The Court held that, although this was a unique situation, the non-competition clause was “overly broad and unreasonable” as it prevented Wright from working in any capacity for any business competitive with Ceridian or any of its subsidiaries or affiliates. The Court felt that the restrictive covenant was a “blanket prohibition which unreasonably restricts Mr. Wright’s economic interests and goes beyond that reasonably necessary” to protect Ceridian’s proprietary interest.
The Court said that Ceridian was unreasonable in seeking to prevent Wright from working in areas completely unrelated to the work he did with them. The Judge noted that the clause, if upheld, would prevent Wright from even working as a janitor for a rival company. On this basis alone, the Court felt that the non-competition clause must be “declared to be unenforceable.”
The Court held that the definition of competitive business was ambiguous, since it would have been impossible at the time of hiring for Wright to know the number and kinds of other businesses the employer might have or acquire during the period of his employment.
The twelve month temporal scope was also held to be unreasonable as the evidence did not establish the duration of the software development lifecycle or tie it to the duration of Ceridian’s proprietary interest. It was also held to be ambiguous, since it did not set a time period for the restriction until after Wright ceased to be employed.
Consequently, the Court found that the non-competition clause was unreasonable and unenforceable.
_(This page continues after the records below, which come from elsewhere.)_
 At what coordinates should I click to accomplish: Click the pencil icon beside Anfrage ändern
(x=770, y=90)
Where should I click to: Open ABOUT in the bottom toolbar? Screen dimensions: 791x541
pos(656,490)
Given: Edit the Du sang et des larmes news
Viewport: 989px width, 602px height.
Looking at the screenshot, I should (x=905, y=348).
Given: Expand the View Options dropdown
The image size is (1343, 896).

As this case makes clear, employers should avoid using language that may introduce ambiguity and is broader than necessary to protect the employer’s legitimate interest. Courts will not fix a clause that they find to be ambiguous or overreaching – they will simply strike them out. The language must be precise and clearly identify what the employee may or may not do, and those limits must be justifiable. Otherwise, the employer runs the risk of having no protection at all.